Customer’s first, you see that emblazoned on lots of signs. How many companies really put their customers first though? A customer centric, data driven approach really is the only way to ensure that you’re consistently improving retention and staying ahead of the competition.

Understanding how your customers feel about your services is more than just a touchy feely HR excersize, it’s essential to your strategy. “I think it comes back to the essential reason as to why we want the data. To improve our business decisions. Too many decisions get made on intuition and gut feeling, rather than numbers, research and facts.” says Jori (Director APAC, Regus)

Using customer insights to create more relevant messaging

After running a survey with Survey Monkey, using an audience panel of 1000, they discovered that there were a lot of people that weren’t familiar with the brand. The survey delved into what influenced their choice of workspace. “That data helped us translate and change the messaging to specifically mention those aspects. What ‘they were looking for needed to be in the messaging, so that we could create that ‘click’.” Jori emphatically says “Knowing what your customer is looking for is critical to getting your messaging right.”

“The survey highlighted that we need to be heavily localized. Locally relevant.” Whilst many brands have a global identity, knowing who you’re serving in each local market, what their needs are, and how you can adjust your messaging to them, is very important.

As an example of how their messaging has changed, their previous (Google AdWords) campaigns had language that was focused on their global network. That has since been changed to talk about their local branch network first and only mention their global network at the end. The exercise paid off, with the localized advert content driving measurably more leads and better conversions.

The insights from the survey, and positive results from their initial localization efforts – have had an impact on their marketing across the board. There’s been change in everything from their marketing photography (using local models), to the text copy (local emphasis, local place names), right down to the keywords and core messages (why their customers buy their services in a particular country).

Your customers already know what they want

Customer feedback can have an impact well beyond just your messaging though. Your customer feedback can be leveraged to drive improvement across your business. Don’t just use one customers fancy ideas though – real insights are grounded in solid data from thousands of clients. It should hopefully feature helpful data points like “percentage of customers interested”, and weighted opinions on “would probably buy”. Which is why asking the right questions, and conducting a proper analysis on the traditional ‘feedback form’ is more important than ever before.

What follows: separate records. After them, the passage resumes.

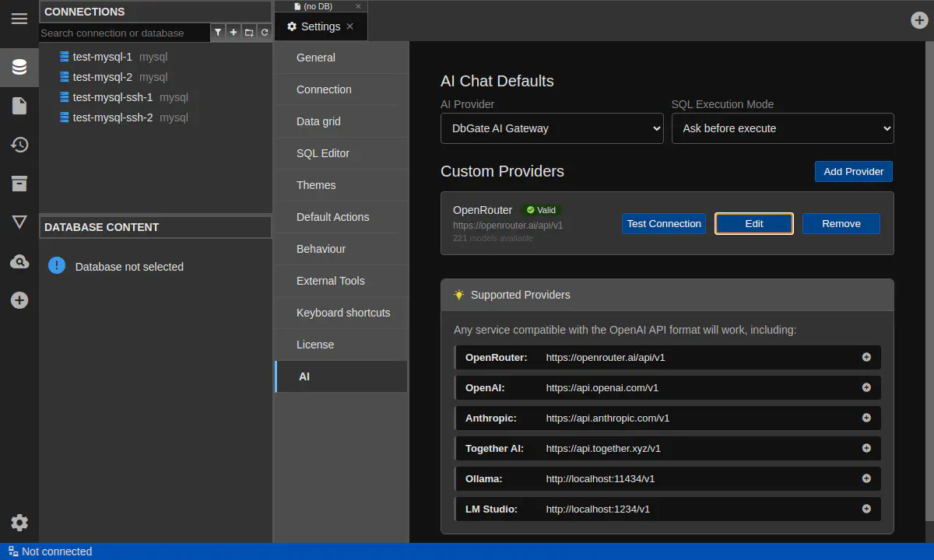Open the Files panel in the sidebar

pos(19,106)
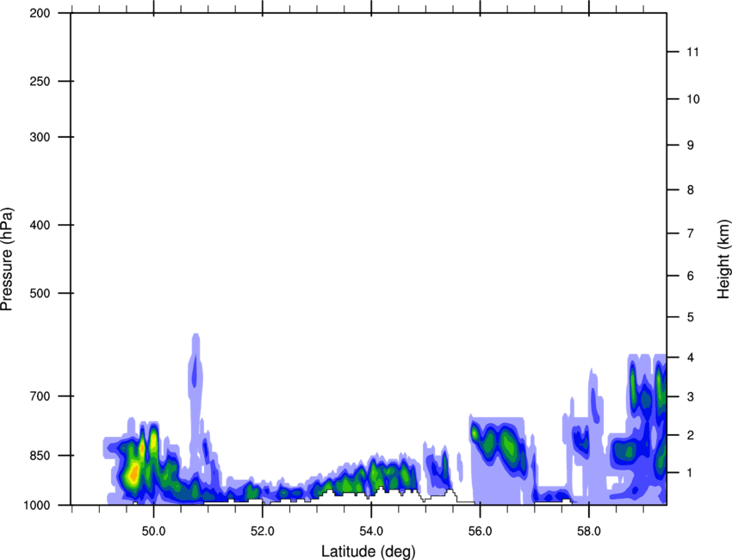Viewport: 732px width, 560px height.
Task: Click the "Latitude (deg)" axis title
Action: [x=368, y=551]
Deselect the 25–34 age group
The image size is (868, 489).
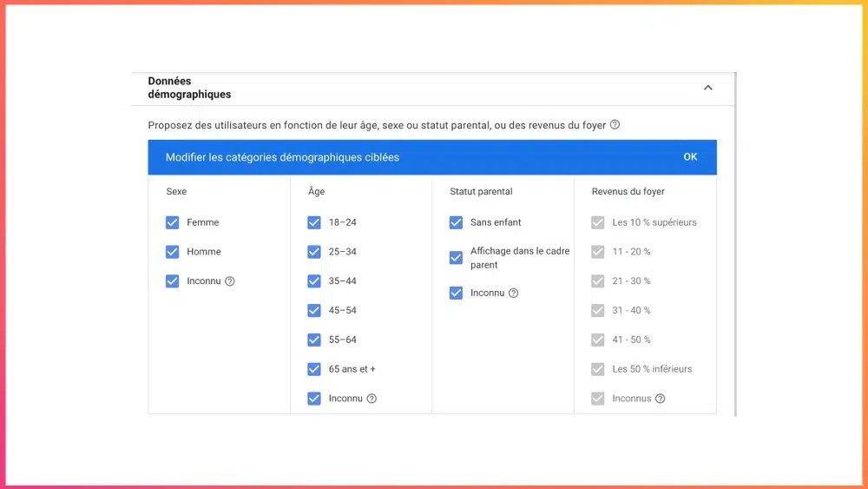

Customer feedback is a mountain of wealth. Use it not just to improve existing services, but as a key driver to introduce entirely new products. “It’s why we decided to partner with WiFi hotspot & airline lounge providers.”

So what does this mean for your marketing & your business?

Do not underestimate the value of data. Investigate. Even if you have an instinct, and a wealth of industry experience. Your investigation doesn’t need to be complicated, just ask a few hundred people and look for clear trends. A bigger audience is better, but a clear trend doesn’t really change with varying sample sizes. Good customer data will give your marketing clear direction, if you’re start-up it might even give you clear business direction. As Jori says “Before you build a product, build customers. Be product minded. We see a lot of startups build products, assuming that once they launch they’ll acquire customers – only to realize that they have a product no one wants. I think its essential that you know who your customers are, and those customers that you test how they respond to the product ideas, whether they’ll purchase, and whether your product solves the customers problem.”